ともかく荒くれ者たちが、俺たちの行手に現れた。
ほとんどの者たちが、燃えさかる帆船の消火活動に向かったが、内部の奥に行くと、人がウジャウジャと集まってくる。
見慣れぬ不審人物2人と、大きな狼を見るなり、ショートソードや短剣を抜く。
気勢を吐いて襲いかかってくるが、お粗末な動きだ。
【砲剣】を抜くまでもなく、俺は警備を無力化していく。
「ここのフィットネスは乱暴だな」
その時、別の足音が聞こえる。
俺たちがやってきた方向からだ。
前にはさらなる新手が迫ってくる。
「リル! 後ろは任せたぞ」
『くぅん……』
「リル?」
リルの動きが鈍い……。
まだ疲れが残っているのか。
あまり無理はさせられないな。
「プリ――――」
「あちょおおおおお!!」
後ろから来る悪漢たちに怪鳥蹴りを食らわせたのは、うちの馬鹿弟子だ。
なかなかナイスフォローだな。
3年ほどコンビを組ませていたが、今ならプリムの方が上手くリルを扱うことができるかもしれない。
それにしても、先ほどの奇声は一体なんだ。
馬鹿弟子の生態を考えている場合ではない。
俺もリルのフォローに回りながら、奥へと進む。
そしてお目当ての部屋を見つけた。
「これは……」
部屋にいたのは、檻に入れられた魔物たちだ。
プリムの話ではスライムだけかと思ったが、違う。
先日出会ったバイクプラントをはじめ、エシャランド島の固有の魔物や、グレイハウンドやケリュネアの子どもといった余所の土地のものまでいた。
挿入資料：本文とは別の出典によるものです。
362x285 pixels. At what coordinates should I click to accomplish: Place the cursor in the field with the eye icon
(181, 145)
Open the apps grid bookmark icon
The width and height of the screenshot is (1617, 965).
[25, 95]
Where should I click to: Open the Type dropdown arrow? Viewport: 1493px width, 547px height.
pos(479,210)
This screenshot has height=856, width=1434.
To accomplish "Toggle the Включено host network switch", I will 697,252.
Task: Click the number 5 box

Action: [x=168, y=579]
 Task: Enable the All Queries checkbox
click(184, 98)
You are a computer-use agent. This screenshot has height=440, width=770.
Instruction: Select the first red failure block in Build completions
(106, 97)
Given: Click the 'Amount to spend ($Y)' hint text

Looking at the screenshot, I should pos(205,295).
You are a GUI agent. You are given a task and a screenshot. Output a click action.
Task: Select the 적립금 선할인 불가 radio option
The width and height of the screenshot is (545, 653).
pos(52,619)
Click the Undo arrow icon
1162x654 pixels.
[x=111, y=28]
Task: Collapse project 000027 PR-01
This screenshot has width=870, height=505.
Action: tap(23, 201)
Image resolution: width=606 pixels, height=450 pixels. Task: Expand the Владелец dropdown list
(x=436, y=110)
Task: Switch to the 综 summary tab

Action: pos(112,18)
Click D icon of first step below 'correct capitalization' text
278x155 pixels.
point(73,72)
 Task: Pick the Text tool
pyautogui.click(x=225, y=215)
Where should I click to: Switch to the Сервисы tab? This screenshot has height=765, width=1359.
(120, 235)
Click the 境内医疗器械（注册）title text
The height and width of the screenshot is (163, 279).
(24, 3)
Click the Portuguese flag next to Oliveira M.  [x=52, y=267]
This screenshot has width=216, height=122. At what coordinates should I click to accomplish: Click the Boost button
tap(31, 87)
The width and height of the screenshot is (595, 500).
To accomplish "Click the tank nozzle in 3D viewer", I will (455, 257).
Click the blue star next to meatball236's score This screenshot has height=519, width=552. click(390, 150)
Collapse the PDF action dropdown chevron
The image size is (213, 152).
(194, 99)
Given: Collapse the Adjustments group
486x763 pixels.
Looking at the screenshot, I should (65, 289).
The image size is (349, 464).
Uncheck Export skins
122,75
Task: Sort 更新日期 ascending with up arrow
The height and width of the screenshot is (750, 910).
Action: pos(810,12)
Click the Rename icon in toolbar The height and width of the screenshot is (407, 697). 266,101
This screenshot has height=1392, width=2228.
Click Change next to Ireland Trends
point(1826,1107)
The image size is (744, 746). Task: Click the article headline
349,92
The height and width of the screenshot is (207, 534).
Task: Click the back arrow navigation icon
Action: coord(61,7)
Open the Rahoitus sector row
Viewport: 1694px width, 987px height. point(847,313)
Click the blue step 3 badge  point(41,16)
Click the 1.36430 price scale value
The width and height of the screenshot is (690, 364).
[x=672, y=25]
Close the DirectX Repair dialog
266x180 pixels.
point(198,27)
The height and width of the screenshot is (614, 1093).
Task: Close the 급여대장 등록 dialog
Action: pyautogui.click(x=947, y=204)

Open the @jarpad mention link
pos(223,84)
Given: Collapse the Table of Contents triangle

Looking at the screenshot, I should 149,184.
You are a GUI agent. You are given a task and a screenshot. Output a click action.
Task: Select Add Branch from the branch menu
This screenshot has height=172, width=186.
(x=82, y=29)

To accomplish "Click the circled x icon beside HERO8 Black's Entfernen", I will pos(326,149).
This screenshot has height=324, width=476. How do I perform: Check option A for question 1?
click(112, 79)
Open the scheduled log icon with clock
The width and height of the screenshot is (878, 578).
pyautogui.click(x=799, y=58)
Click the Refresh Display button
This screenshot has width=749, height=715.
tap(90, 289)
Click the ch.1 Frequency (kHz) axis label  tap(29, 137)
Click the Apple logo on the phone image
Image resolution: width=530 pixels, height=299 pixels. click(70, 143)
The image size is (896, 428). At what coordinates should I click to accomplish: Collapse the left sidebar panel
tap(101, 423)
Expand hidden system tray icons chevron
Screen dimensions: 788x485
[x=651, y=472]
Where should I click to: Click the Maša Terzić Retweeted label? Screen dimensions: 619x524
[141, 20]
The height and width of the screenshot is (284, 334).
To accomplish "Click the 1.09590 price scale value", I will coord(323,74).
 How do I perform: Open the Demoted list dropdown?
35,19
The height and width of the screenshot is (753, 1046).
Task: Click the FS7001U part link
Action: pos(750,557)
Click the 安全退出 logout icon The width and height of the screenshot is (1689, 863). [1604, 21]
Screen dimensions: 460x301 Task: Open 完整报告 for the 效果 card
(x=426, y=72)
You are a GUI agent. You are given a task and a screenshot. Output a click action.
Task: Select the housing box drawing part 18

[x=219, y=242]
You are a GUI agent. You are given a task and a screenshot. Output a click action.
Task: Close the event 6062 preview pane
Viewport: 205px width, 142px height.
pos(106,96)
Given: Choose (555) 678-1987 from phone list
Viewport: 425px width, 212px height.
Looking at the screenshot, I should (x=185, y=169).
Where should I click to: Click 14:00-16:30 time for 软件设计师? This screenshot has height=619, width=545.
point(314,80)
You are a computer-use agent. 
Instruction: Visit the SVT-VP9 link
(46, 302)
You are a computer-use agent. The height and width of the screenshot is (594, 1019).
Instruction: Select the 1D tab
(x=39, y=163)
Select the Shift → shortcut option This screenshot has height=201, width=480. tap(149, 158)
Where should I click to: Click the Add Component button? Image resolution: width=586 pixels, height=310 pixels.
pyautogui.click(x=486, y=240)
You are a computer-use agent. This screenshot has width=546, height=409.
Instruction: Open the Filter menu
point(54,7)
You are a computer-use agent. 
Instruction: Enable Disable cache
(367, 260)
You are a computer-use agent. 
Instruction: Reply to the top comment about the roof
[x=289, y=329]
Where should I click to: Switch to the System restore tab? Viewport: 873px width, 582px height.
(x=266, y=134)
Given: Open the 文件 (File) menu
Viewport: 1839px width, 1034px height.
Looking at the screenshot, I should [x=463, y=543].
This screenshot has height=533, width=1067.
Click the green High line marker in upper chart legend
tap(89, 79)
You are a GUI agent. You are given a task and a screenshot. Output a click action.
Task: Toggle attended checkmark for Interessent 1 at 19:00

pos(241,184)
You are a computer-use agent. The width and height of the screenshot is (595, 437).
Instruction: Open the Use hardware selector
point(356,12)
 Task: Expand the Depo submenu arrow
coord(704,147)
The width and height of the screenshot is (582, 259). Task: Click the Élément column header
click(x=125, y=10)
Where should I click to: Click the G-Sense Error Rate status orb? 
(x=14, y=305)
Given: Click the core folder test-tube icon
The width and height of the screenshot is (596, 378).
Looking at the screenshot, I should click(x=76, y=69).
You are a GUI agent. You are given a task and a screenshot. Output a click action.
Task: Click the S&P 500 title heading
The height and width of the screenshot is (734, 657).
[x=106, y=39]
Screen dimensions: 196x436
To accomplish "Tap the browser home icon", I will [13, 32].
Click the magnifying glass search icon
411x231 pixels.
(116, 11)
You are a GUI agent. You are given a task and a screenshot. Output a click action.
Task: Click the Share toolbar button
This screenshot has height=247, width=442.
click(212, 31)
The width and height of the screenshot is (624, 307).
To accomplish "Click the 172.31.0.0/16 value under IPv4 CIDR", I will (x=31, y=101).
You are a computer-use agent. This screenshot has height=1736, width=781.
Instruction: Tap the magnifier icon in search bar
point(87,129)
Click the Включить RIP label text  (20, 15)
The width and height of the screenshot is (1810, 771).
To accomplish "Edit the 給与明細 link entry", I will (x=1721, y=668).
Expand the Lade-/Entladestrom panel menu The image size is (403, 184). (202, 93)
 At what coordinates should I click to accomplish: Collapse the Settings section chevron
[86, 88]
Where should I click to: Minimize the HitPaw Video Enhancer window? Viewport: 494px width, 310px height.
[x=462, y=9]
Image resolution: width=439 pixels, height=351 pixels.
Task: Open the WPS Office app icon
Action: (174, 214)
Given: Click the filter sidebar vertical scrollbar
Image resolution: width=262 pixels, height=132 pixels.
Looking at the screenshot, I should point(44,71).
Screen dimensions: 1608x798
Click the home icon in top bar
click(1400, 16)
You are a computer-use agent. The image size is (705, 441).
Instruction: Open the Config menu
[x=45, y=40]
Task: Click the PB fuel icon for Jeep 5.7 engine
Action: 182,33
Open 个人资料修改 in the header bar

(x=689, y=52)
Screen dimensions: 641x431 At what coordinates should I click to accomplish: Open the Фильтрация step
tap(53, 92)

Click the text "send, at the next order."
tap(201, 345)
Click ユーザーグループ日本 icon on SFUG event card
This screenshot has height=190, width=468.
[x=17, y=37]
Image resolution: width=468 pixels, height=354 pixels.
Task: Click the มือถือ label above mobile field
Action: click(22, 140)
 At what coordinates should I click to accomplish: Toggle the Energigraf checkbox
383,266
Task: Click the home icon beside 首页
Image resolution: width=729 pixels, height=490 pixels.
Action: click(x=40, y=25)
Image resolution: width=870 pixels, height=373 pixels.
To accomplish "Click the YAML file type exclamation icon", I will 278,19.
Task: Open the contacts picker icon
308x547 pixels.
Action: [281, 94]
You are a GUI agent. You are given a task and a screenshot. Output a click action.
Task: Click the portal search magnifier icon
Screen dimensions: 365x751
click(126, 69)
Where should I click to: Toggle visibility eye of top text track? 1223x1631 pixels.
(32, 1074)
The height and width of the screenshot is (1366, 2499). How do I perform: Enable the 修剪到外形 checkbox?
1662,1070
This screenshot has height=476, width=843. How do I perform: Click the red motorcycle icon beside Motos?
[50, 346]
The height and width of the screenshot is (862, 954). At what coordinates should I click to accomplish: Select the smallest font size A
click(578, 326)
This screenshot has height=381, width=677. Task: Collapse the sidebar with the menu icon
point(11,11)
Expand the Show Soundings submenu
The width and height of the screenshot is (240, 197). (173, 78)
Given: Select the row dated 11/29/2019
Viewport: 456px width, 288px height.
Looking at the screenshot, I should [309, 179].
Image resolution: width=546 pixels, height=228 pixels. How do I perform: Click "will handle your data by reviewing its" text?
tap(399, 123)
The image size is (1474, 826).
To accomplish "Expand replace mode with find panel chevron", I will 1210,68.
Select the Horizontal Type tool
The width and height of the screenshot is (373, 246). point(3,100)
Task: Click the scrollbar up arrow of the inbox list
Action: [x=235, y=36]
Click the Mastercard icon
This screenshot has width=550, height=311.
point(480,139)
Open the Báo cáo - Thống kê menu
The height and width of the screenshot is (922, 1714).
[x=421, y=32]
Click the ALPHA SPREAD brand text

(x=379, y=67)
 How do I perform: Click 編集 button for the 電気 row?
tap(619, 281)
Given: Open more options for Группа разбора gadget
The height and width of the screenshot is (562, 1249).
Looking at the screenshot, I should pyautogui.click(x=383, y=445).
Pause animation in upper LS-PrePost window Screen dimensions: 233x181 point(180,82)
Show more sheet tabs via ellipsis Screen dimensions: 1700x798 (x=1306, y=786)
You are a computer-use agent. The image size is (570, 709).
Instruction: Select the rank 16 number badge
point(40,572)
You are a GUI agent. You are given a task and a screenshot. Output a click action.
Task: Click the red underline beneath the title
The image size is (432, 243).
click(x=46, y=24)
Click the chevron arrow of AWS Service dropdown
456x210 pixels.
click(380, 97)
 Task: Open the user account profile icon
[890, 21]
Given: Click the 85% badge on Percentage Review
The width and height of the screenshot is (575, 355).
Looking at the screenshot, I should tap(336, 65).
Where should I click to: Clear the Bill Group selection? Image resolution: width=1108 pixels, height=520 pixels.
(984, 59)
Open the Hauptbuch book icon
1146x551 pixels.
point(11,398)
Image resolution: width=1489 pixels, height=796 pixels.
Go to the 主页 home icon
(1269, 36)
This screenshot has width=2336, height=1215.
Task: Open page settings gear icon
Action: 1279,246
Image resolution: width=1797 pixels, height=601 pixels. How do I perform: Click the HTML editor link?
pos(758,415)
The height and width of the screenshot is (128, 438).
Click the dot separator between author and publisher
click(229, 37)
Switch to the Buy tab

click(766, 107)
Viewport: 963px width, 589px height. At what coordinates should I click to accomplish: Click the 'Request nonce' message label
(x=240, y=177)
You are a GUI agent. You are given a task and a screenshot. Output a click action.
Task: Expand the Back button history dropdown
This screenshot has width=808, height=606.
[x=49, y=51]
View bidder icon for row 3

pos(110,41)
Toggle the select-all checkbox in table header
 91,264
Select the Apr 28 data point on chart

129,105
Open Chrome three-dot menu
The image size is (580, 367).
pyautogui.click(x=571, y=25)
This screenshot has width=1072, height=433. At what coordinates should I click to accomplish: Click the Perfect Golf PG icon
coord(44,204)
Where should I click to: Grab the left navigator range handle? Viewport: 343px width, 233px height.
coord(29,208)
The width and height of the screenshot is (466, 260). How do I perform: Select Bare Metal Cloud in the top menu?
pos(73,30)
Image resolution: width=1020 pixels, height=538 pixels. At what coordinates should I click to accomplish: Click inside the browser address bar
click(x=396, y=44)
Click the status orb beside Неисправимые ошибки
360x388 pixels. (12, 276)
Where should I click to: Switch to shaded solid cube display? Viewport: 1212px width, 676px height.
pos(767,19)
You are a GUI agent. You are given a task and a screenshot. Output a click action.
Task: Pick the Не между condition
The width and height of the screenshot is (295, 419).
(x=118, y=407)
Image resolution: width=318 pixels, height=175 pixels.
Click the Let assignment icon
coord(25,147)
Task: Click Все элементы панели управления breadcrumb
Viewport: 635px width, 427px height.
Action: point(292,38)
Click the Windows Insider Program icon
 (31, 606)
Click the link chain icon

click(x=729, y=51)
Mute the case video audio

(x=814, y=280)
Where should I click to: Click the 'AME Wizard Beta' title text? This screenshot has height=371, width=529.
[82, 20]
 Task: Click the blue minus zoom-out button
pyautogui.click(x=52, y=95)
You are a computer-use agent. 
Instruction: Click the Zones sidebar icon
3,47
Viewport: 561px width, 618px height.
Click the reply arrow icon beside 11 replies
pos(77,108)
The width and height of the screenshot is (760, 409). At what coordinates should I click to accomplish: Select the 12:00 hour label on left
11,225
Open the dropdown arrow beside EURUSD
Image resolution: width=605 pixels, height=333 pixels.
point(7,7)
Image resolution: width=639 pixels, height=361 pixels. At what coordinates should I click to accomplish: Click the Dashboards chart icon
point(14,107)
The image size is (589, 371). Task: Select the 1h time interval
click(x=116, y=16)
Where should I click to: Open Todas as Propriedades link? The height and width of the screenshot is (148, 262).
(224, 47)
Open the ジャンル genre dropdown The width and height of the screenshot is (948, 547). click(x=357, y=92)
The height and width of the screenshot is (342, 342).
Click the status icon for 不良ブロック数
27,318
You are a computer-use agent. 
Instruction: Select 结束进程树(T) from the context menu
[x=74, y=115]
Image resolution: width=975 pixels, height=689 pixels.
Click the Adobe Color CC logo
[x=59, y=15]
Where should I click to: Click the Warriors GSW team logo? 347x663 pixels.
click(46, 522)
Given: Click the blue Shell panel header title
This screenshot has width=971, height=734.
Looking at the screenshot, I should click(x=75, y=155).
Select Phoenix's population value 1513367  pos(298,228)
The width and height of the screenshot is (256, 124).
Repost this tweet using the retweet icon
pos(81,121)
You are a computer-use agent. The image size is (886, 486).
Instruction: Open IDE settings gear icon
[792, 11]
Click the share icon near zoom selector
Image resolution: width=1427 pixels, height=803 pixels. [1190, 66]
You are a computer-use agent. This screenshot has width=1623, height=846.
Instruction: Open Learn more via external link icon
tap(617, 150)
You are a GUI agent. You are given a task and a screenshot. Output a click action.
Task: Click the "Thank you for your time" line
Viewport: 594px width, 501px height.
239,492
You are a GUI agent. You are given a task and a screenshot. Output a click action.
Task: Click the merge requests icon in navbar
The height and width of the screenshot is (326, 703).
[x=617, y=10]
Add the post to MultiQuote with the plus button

「この基地自体が違法貿易の中継地になっているのか?」
多くの国が批准している国際法の中に、魔物の輸入・輸出を禁止する項目がある。
これはかなりの重罪で、場合によって死刑にもなり得る大罪だ。
魔物を輸入・輸出して、国に何がメリットがあるのかと思われるかもしれないが、魔物の密輸は割と昔から存在する。
用途は様々だが、大半が好事家によるものだ。
ヘンデローネとはまた違った魔物好きというのが、世の中には一定数いて、大金とスリルをかけて、魔物を買い上げている。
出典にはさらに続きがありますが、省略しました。